# 38 gallon fancy goldfish tank



## Mystery snail

Me and my moms joint New 38 gallon fancy goldfish tank... here we go


----------



## Tallonebball

Its a very nice tank yet it is much too small, are you planning on upgrading? 
3 Goldfish should really have about 20 gallons of water each, they will get much bigger


----------



## I<3Fish

Beautiful Tank. Beautiful Pictures. Awesome. 
Upgrading? (As said above)

And Tallonebball, I <3 your Signature.


----------



## pinetree

Looks good, gorgeous fish!


----------



## Mystery snail

Thanks guys and gals.... I will be uprading in around 6 months to a year when they get a little bigger. Never thought I would have a gold fish tank, but it was my moms vision and her doing, now I really like these guys! Just saw a cute Ranchu at LFS, $50, but it looked worth it! (no I didn't buy it) No more fish for me for a while. Gonna enjoy what I got. Thanks again for the comments.


----------



## Ghost Knife

Mystery snail said:


> Thanks guys and gals.... I will be uprading in around 6 months to a year when they get a little bigger. Never thought I would have a gold fish tank, but it was my moms vision and her doing, now I really like these guys! Just saw a cute Ranchu at LFS, $50, but it looked worth it! (no I didn't buy it) No more fish for me for a while. Gonna enjoy what I got. Thanks again for the comments.


If you can afford it I would go with a 75 gallon tank. If not a 55 gallon would easily work for three fancies.


----------



## bubble87

they look really nice and healthy


----------



## Maine_Fish

Mystery snail said:


> Me and my moms joint New 38 gallon fancy goldfish tank... here we go


Mystery snail...I know this is an old thread, but I was wondering about something. I see you used sand in your goldfish tank. I am also setting up a fancy goldfish tank, and using sand as a substrate. Using sand in a goldfish setup seems to be a hotly debated topic. I'm just wondering if you had any problems with the sand? Anything you can share about using sand?

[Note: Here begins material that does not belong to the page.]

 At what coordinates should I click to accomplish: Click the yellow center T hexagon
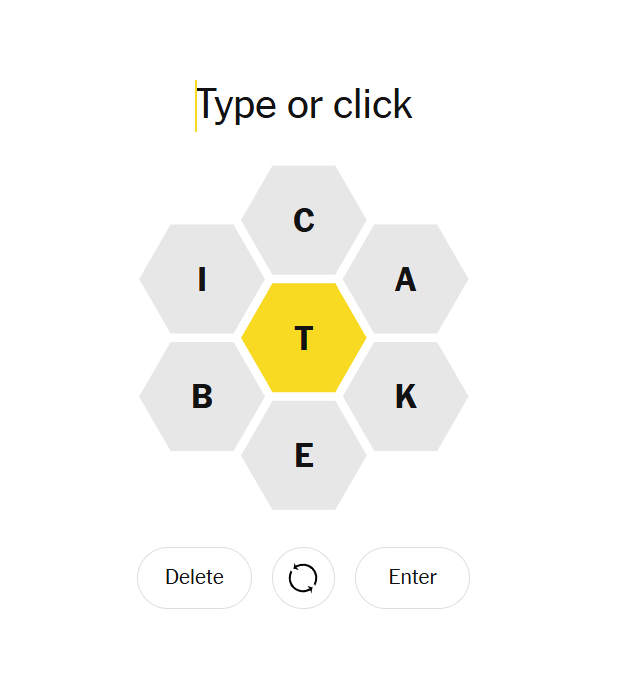(x=304, y=338)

Since I'm not sure if you'll see this post, I'm send you a private message as well.

Thanks!


----------



## Mr. fish

I do not recommend using sand in a Goldfish tank. I own a 55 gallon tank with 4 Goldfish and as everyone points out they are very high polluters. Every time I siphon the gravel there's tons and tons of waste. In sand, everything just sits at the top of the of the substrate. So not only would it make ur tank look messy it will be hard to get everything out. You have to develop a technique when cleaning sand tanks and learning with Goldfish is not something that I'd start out with.


----------